塗油器は名前の通り油を塗る機械です。
下記の画像はレールに乗っかている鉄道車両の車輪です。
ピカピカに光っている部分が車輪の踏面で、この部分に接しているレールの上部もピカピカに光っています。
車輪がレール上を転がることで、車輪もレールも磨かれているわけです。
そして車輪に縁が付いているのもお分かりいただけると思いますが、ここがフランジと呼ばれる部分ですがここもピカピカに光っています。
ここはレールの内側と接するわけですが、特にカーブだったり転轍機(ポイント)を通過するにはレールに強く接してしまいます。
踏面は進行方向に向かって回転しながら接しているために、あまり摩擦は起こりませんし軋むような音も発生しません。
ところがレールの内側に接するフランジは、車輪が縦に回転しているのに横が接することで大きな摩擦を生じ、さらに大きな軋み音も発生します。

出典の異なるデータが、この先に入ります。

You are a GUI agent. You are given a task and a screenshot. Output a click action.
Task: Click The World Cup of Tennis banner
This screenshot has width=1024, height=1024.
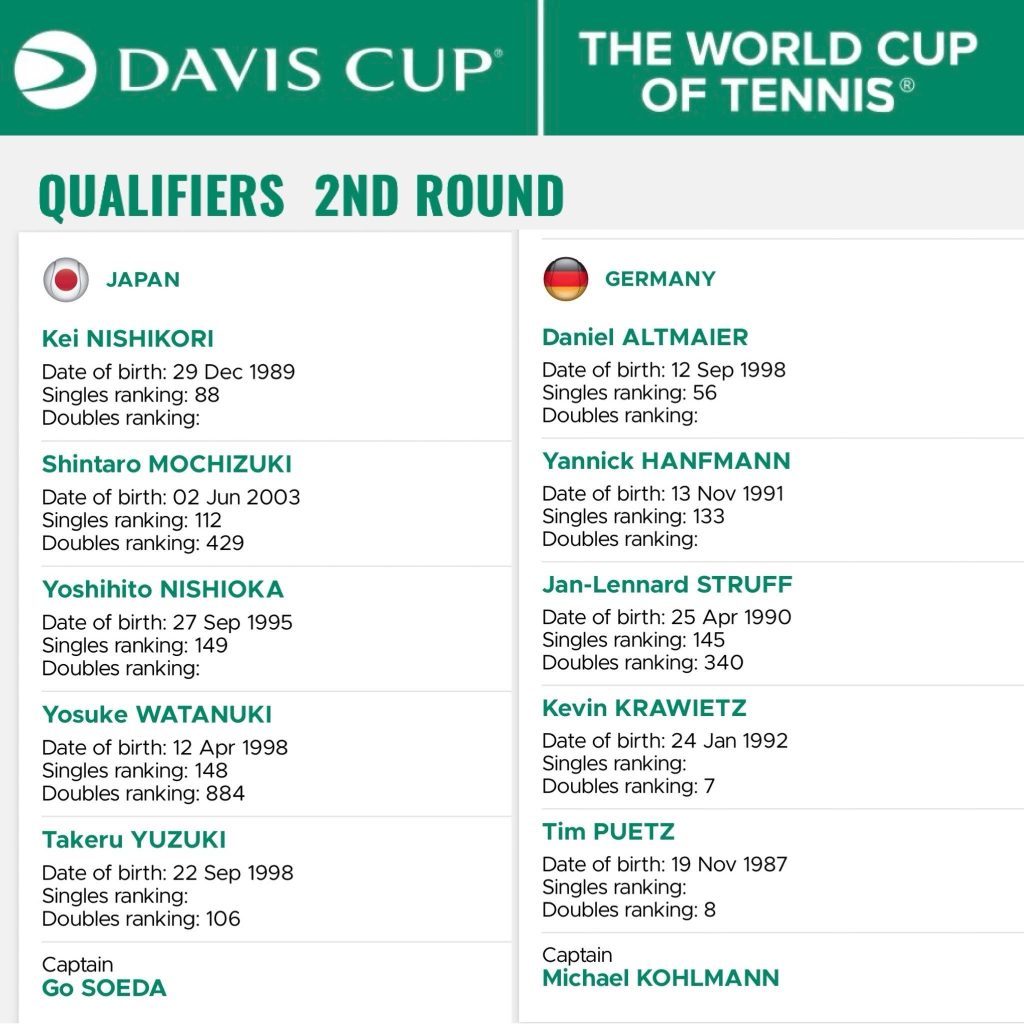tap(778, 70)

この摩擦を軽減させて軋む音を低減させるために、レールの内側に油を塗るのです。
通常の曲線部は塗油器という装置を設置しており、車輪が塗油器の押し釦のような上を通過すると油が噴射する仕組みになっています。
油の補充を定期的に行う必要はありますが、手間を考えると楽ということになりますね。
ポイント(分岐器)用の塗油器も開発されたと聞いたことがありますが、私が勤務していた会社には装備はされていなかったかな。
なので駅の係員が定期的にトングレールや床板などに塗油していました。
塗油器に補充する油は冬と夏とでは粘度の違う油を使っていたようですが、それ以上に油の噴出量の調整を乗務区から施設の担当課のほうへ頻繁に連絡していました。

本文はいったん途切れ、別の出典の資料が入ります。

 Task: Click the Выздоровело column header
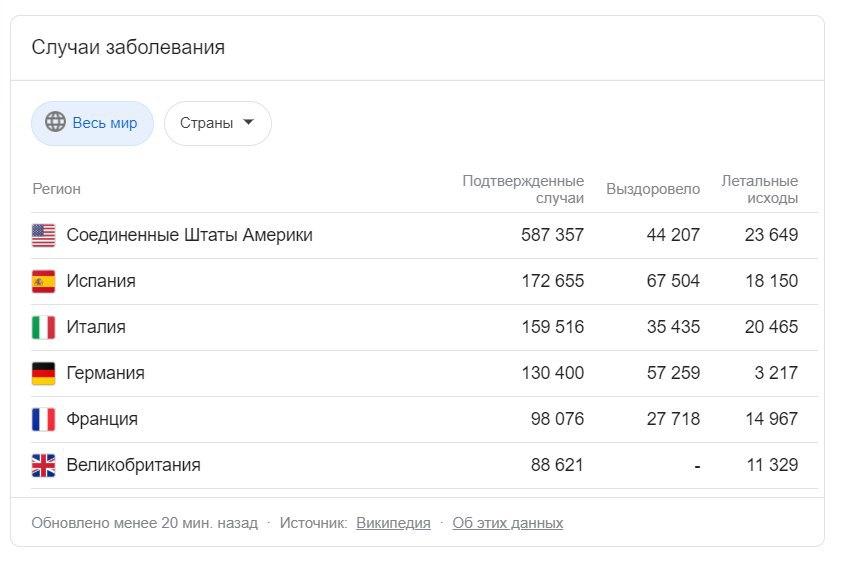pyautogui.click(x=653, y=189)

たまにサラサラの油が大量に吹き出してしまって、ブレーキを使っても油で滑って利きが著しく低下したり、派手に空転することもありましたから。
駅の係員によるポイントへの塗油でも何度か怖い目に遭ったことがあります。
始発駅のポイントへの塗油作業をしていたのですが、出発してすぐに派手な空転を起こしてオーバーロード。
幸い車両の故障や停電とはならずそのまま運転を継続したのですが、次の駅へ停車すべくブレーキをかけたけどほとんど利かない。

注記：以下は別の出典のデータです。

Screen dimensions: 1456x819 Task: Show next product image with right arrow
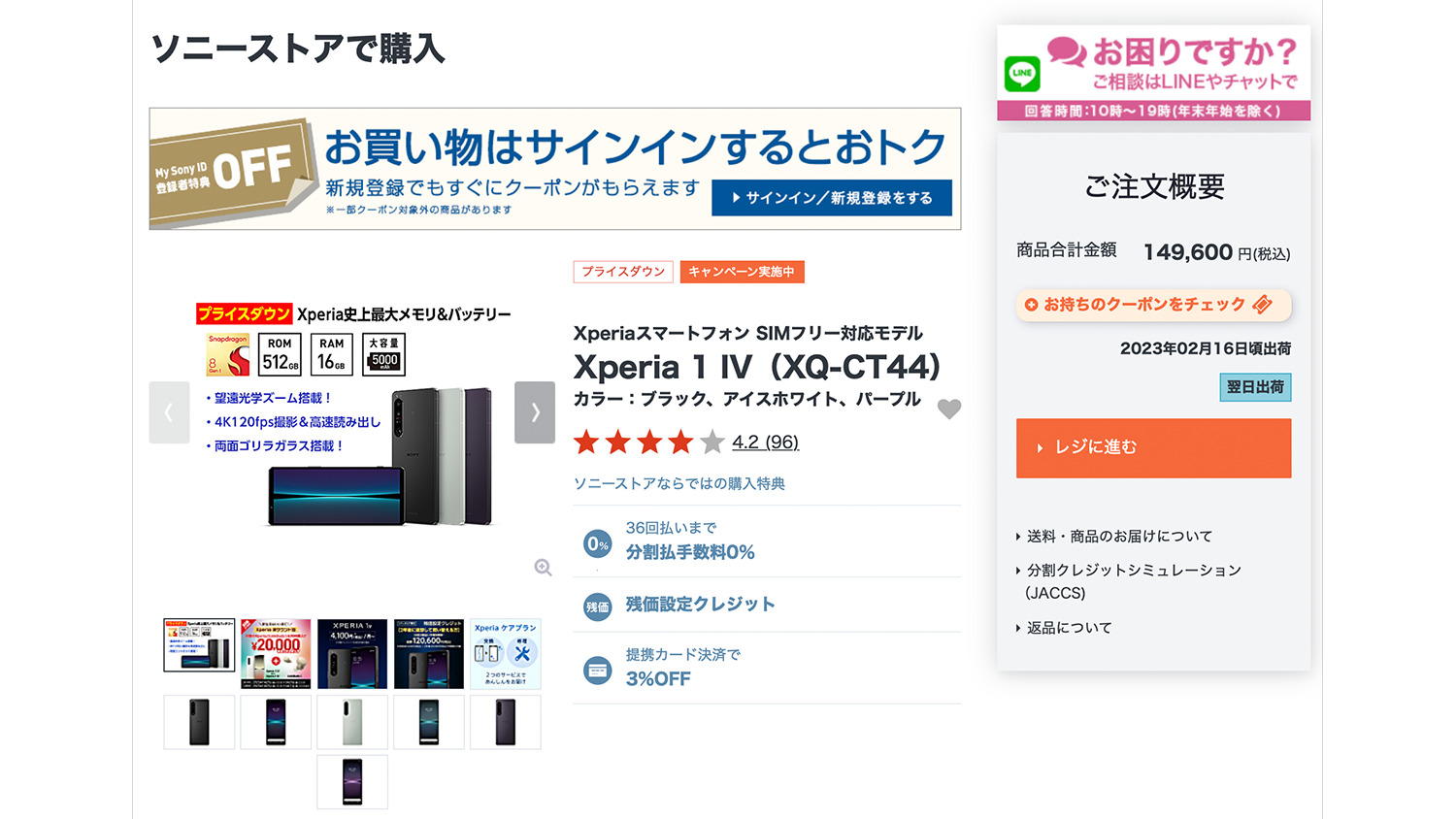(534, 412)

非常ブレーキを入れたけど10mほどホームから飛び出して停車。
その次の駅でも乗務員室だけがホームから出て停車。
あまりにひどいので始発駅のポイントの油を拭き取るように要求したのですが、レール上には真っ黒な油がべたべたに付いていたとか。
その車両も車庫のある駅で車両交換を実施し、車両課が入庫した車両を確認したところ車輪にもブレーキシューにも油が大量に付いていたと。
「こんな状態でよく運転してきましたねと、車両課の係員があきれながら言ってましたよ」
と私が乗務区に戻った際に助役に言われました。
今回は塗油の基礎知識みたいな感じで終わります。
塗油器や塗油作業についてはほかにも話があるので、またの機会に。。。